Ruger SR556-FB. Modified with Magpul stock, Limbsaver recoil pad, AimPoint PRO red-dot, UTG bi-pod, Vickers sling with Magpul QD swivels and Troy rail-attach.

Would love to see pics of other setups.


----------



## SDF880

Similar to my set up. I have a Mossberg 500 as primary ( I like your bayonet on that!), A Glock 34 with light/laser and spare extended mag close-by. A 9MM Kel-tec SUB2000 with light/laser and it is loaded with an extended Glock mag (33rds) same mag as my G34. Last but not least a Doublestar C3 AR-15 in the corner on stand-by!


----------



## AquaHull

I'm just using a Kahr CM9 with front night sight and a 8 rd spare mag, today that is.


----------



## Seneca

A bayonet?
Holy crap, I'm not sure I would be safe running around the house with a pointy stabby thing on the end of my shotgun. With my luck I trip over the cat and skewer the poodle.


----------



## paraquack

Again, similar equipment, but first they have to get past the dog!
View attachment 6879


----------



## Camel923

In the house, pistol..glock 21 with night sights and surefire tack light, around the immediate grounds.. Remington 870 express with ghost sights and tac light, about the acreage... ak 47 with night sights. Its wooded and hilly, no long shots necessary.


----------



## Doc Holliday

Mossberg 500 but no bayonet! Im better with the knife in my hand!


----------



## SDF880

AquaHull said:


> I'm just using a Kahr CM9 with front night sight and a 8 rd spare mag, today that is.


I really like the Kahr CM/PM series line-up! I think the CM's are a good deal!


----------



## alterego

I plan to reason with any would be attackers. And if that does not work I will strongly condemn their activity.


----------



## Jeep

DerBiermeister said:


> I have three primary weapons for home defense.
> 
> In the bedroom (for night intruders):
> 
> View attachment 6874
> 
> This is my first line of defense: Mossberg 590 SP 12ga. Modified with Magpul stock and recoil pad, Magpul Fore-end with two rails, Ontario OK3S bayonet, Streamlight ProTac HL 3
> 
> (1100 lumens), Vickers sling and Magpul QD swivel and rail-attach
> 
> View attachment 6875
> 
> My backup weapon: M&P 9 FS (17+1), Tru-Glo night sights, Viridian X5L (Gen 2) green laser/light, Apex trigger mod (5 lb pull)
> 
> In addition -- for protecting the property:
> 
> View attachment 6876
> 
> Ruger SR556-FB. Modified with Magpul stock, Limbsaver recoil pad, AimPoint PRO red-dot, UTG bi-pod, Vickers sling with Magpul QD swivels and Troy rail-attach.
> 
> Would love to see pics of other setups.


The Gauge, um yeah, I had to excuse myself for a second. A bayonet on a gauge just says love.


----------



## DerBiermeister

Seneca said:


> A bayonet?
> Holy crap, I'm not sure I would be safe running around the house with a pointy stabby thing on the end of my shotgun. With my luck I trip over the cat and skewer the poodle.

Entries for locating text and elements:
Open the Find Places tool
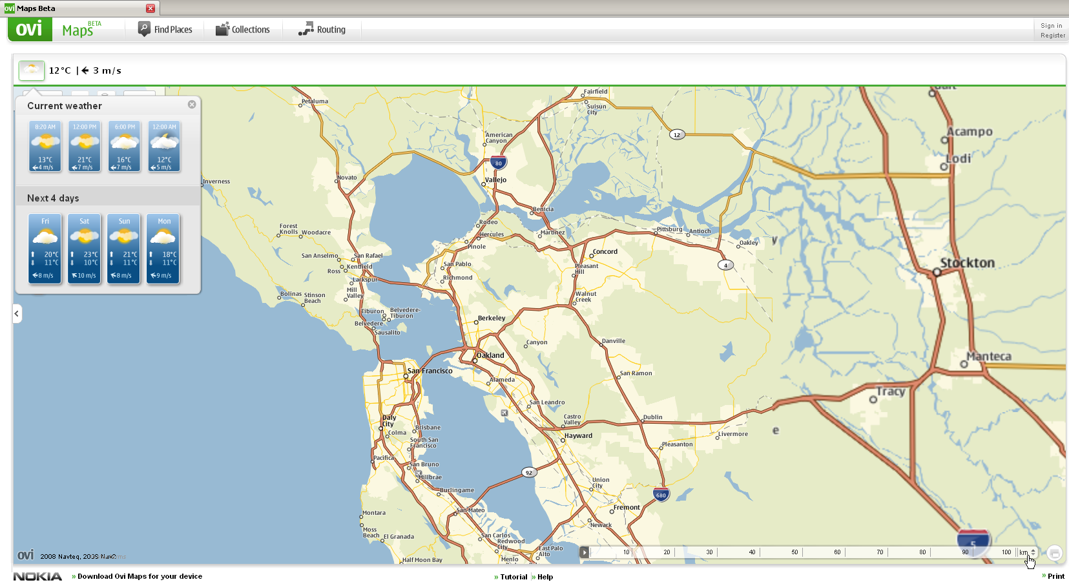The height and width of the screenshot is (582, 1069). point(165,29)
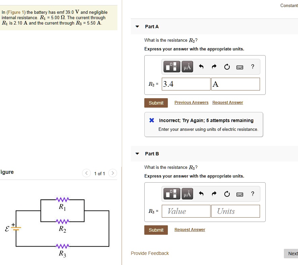
Task: Click the next figure chevron arrow
Action: [113, 173]
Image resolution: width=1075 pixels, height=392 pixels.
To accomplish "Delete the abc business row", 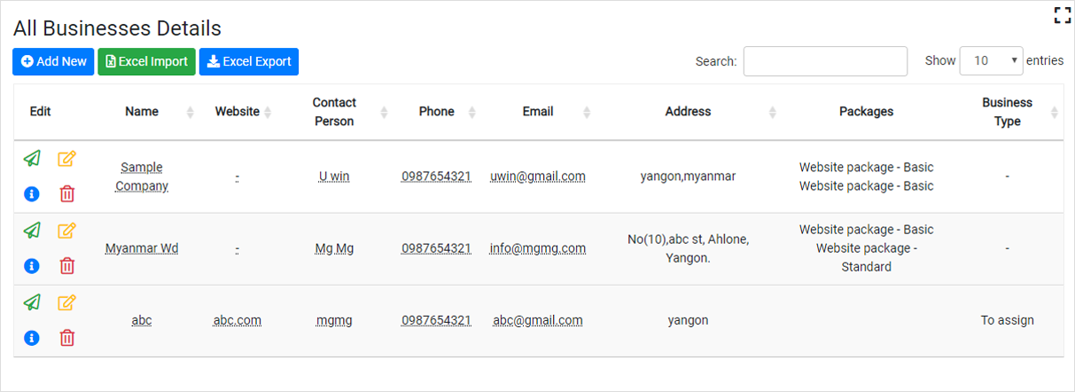I will click(66, 337).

• _EXERCISE TASKS_
1. In the home defense thread, what rifle does Camel923 use around the acreage?
2. Pull out everything in the home defense thread from "Similar to my" down to "corner on stand-by!", word for word.

• _ANSWERS PER TASK_
1. An AK-47 with night sights.

2.
Similar to my set up. I have a Mossberg 500 as primary ( I like your bayonet on that!), A Glock 34 with light/laser and spare extended mag close-by. A 9MM Kel-tec SUB2000 with light/laser and it is loaded with an extended Glock mag (33rds) same mag as my G34. Last but not least a Doublestar C3 AR-15 in the corner on stand-by!